Chirurgia estetica: le soluzioni per avere uno sguardo giovane

Lo sguardo, anche tra i più giovani (sedici-ventotto anni), continua a essere decisivo nella seduzione, come rileva un´indagine del Future Concept Lab (centro di ricerche sociali e di tendenze). Tanto ammaliante, lo sguardo, quanto sensibile all´aging per via della pelle del contorno occhi, sottilissima perché priva di derma e soggetta allo stress della mimica facciale.

chirurgia e vacanze

Se volete sedurre o mandare un messaggio non verbale, lo sguardo è fondamentale. Purtroppo però tra i segni dell’età e i problemi di vista (come la miopia), molte donne non riescono ad avere la mimica desiderata. E allora cosa si fa? Ovviamente si ricorre alla chirurgia estetica. Già intorno ai trenta-trentacinque anni possono affiorare rughe a “zampe di gallina”, occhiaie o borse. In quest’ ultimo caso, l´unica soluzione estetica risolutiva è l´intervento chirurgico, eseguito in day hospital e anestesia locale. Per il resto, invece?

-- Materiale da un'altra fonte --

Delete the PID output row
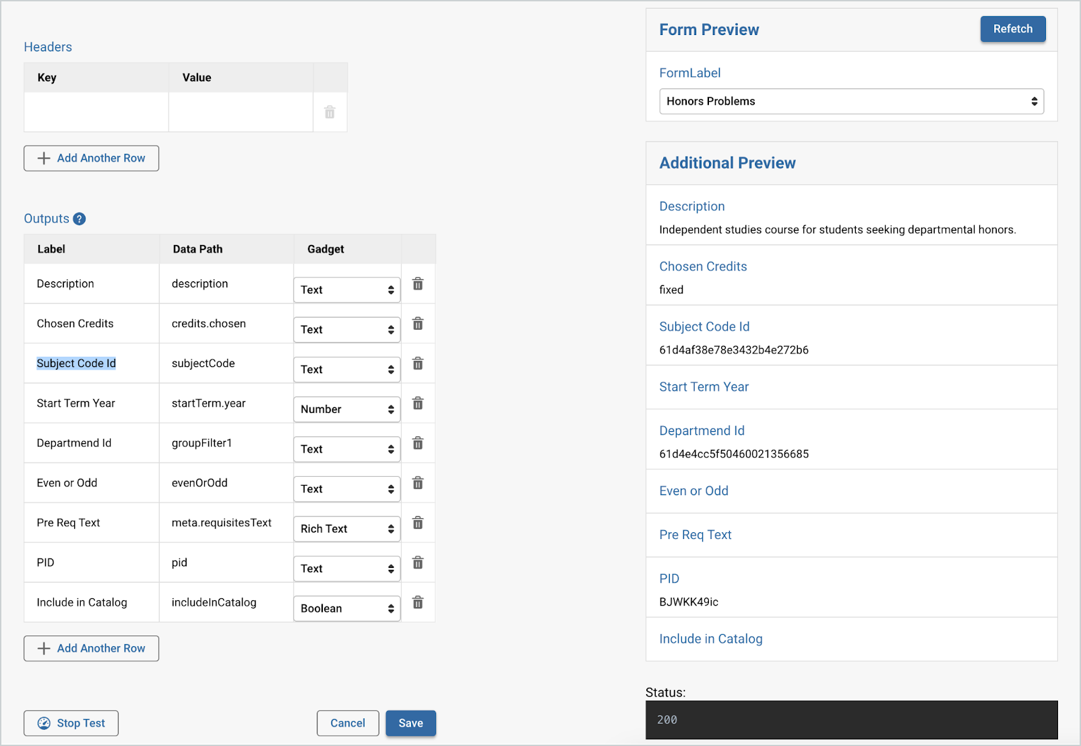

Per gli altri inestetismi, specie in età più giovane, vale la medicina estetica. Oltre alla tossina botulinica e a filler come l´acido ialuronico, esistono altre metodiche soft. «Per le occhiaie, si può ricorrere ai peeling ambulatoriali, come quelli a base di retinolo derivati della vitamina K e ciclodestrine, stesi dal medico con un pennello e asportati come una maschera a strappo (circa quattro sedute). Segue l´applicazione, a casa, di una crema con vitamina K e retinolo», spiega Patrizia Piersini, docente della Scuola di medicina estetica Agorà di Milano, a Repubblica.
 
Per le classiche zampe di gallina si possono attenuare con nano-peeling all´acido lattico e glicolico al 15%. Sul fronte cosmetico, di rigore i soin dedicati: con acido ialuronico, collagene, elastina e polidrossiacidi, come il gluconolattone, e con filtri Uv alti. La sera eliminare ogni traccia di makeup con prodotti specifici.